Below are the records; give again exactly the line with "Author & Podcaster (45, 2304)", the line with "[Newsletter] (195, 2297)", and each line that lies between them, and nothing besides.

MATERIAL PROVIDED:

----

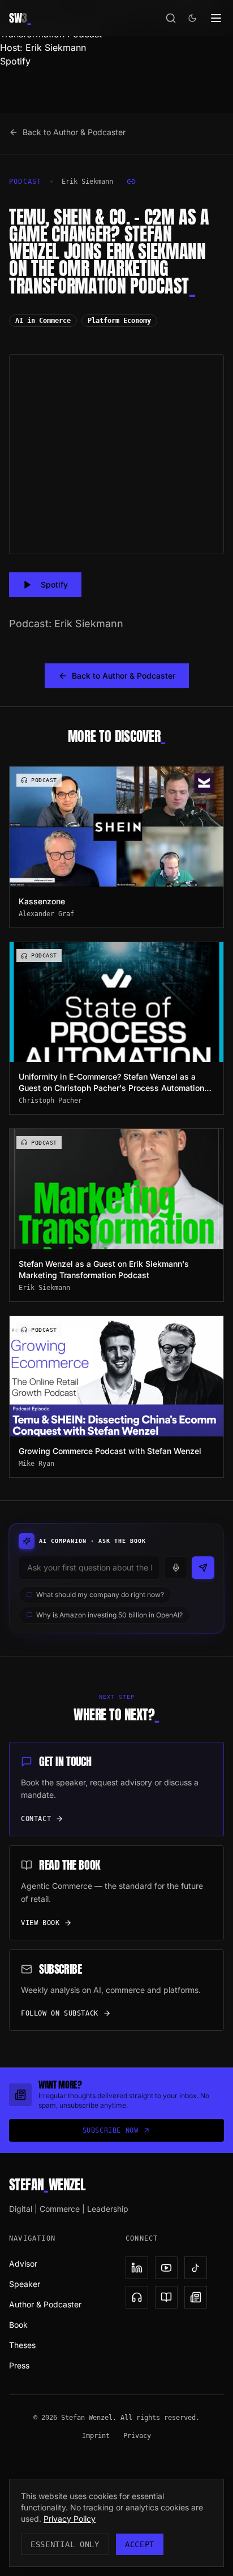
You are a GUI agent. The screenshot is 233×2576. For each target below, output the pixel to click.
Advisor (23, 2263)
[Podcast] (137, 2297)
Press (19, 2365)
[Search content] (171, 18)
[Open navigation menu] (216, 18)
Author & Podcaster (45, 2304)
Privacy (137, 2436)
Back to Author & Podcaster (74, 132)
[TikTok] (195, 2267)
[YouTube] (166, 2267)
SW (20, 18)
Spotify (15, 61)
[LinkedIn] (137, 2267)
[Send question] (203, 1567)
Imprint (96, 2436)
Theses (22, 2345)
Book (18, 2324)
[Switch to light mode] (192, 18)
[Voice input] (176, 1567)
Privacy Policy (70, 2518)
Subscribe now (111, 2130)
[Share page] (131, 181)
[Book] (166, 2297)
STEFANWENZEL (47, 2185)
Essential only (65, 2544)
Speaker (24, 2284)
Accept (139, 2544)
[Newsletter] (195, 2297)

----

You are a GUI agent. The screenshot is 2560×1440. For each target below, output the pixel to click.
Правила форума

----

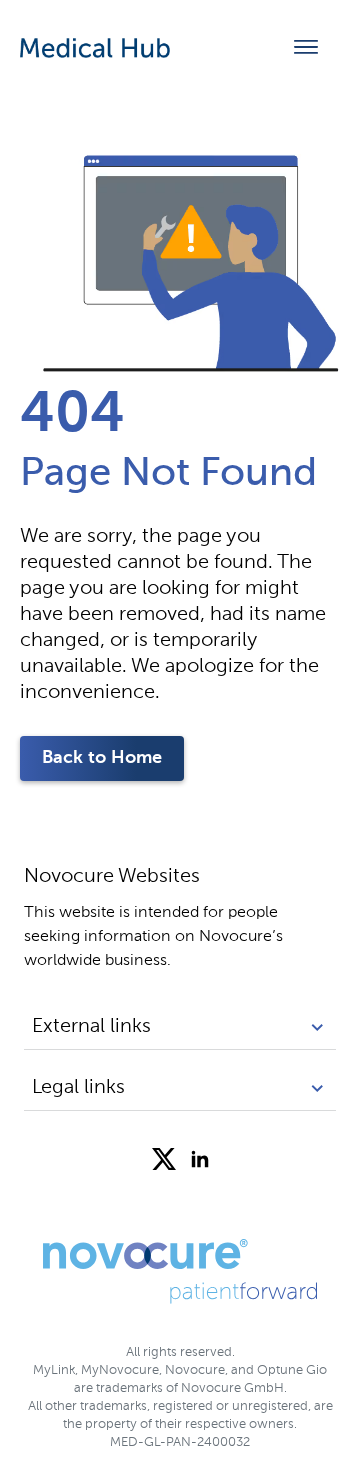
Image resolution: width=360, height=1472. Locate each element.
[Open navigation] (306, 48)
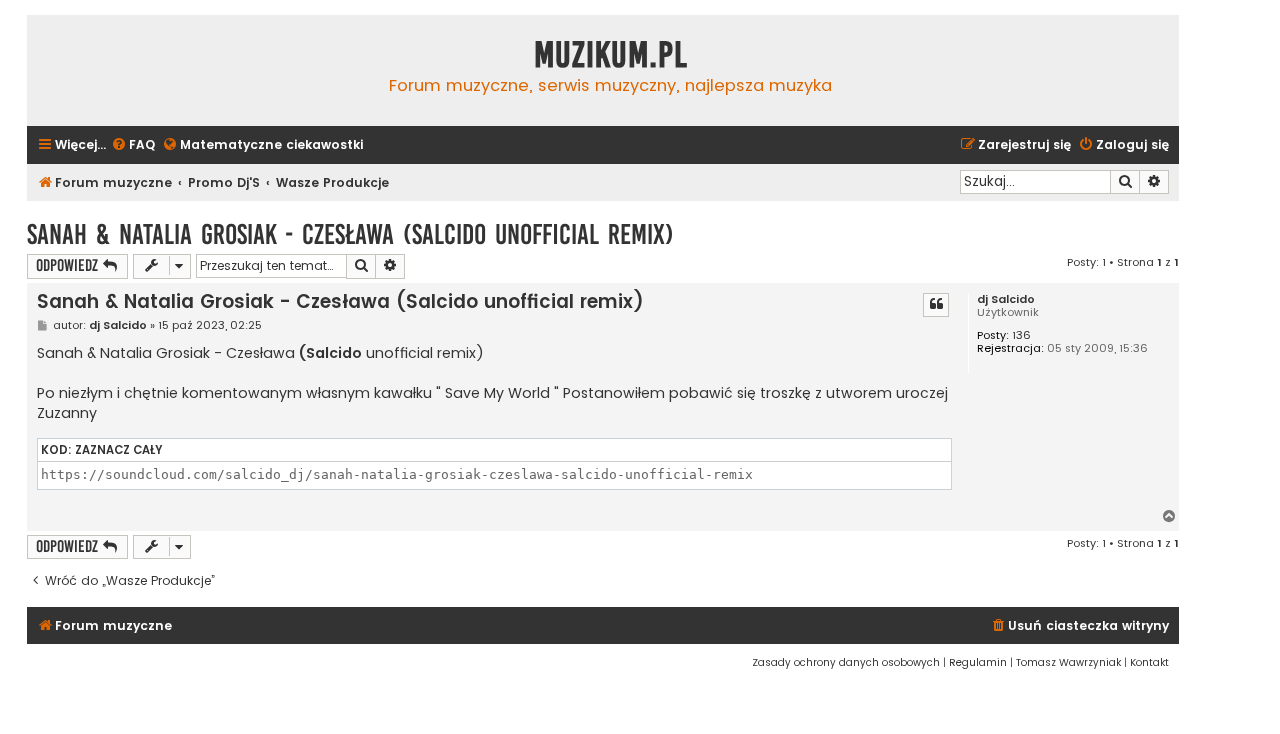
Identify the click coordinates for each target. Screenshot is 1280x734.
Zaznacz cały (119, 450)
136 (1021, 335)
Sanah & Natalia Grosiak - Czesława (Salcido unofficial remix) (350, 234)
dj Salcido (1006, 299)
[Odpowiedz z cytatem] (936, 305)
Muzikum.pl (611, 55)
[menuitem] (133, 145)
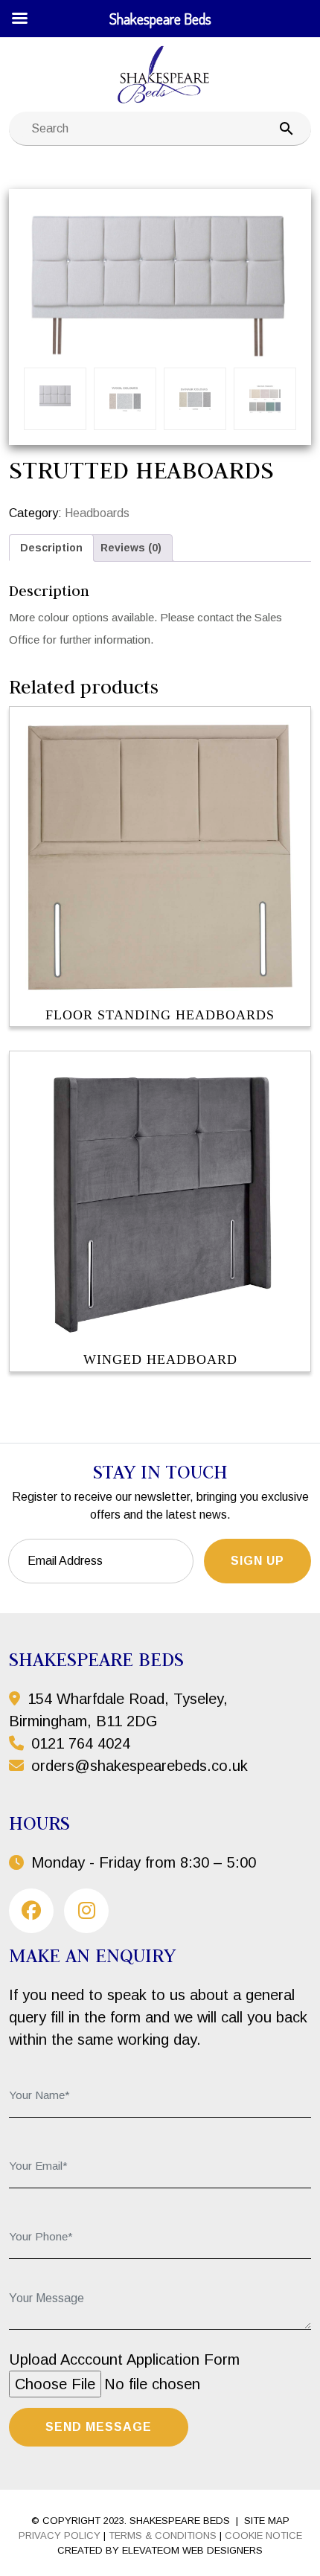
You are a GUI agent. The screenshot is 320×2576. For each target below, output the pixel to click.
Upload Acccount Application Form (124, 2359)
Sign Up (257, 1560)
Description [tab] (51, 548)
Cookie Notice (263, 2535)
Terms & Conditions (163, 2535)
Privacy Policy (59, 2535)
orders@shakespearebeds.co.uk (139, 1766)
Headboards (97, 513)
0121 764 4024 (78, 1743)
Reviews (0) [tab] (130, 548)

----

ANSWER:
Author & Podcaster (45, 2304)
Privacy (137, 2436)
Back to Author & Podcaster (74, 132)
[TikTok] (195, 2267)
[YouTube] (166, 2267)
SW (20, 18)
Spotify (15, 61)
[LinkedIn] (137, 2267)
[Send question] (203, 1567)
Imprint (96, 2436)
Theses (22, 2345)
Book (18, 2324)
[Switch to light mode] (192, 18)
[Voice input] (176, 1567)
Privacy Policy (70, 2518)
Subscribe now (111, 2130)
[Share page] (131, 181)
[Book] (166, 2297)
STEFANWENZEL (47, 2185)
Essential only (65, 2544)
Speaker (24, 2284)
Accept (139, 2544)
[Newsletter] (195, 2297)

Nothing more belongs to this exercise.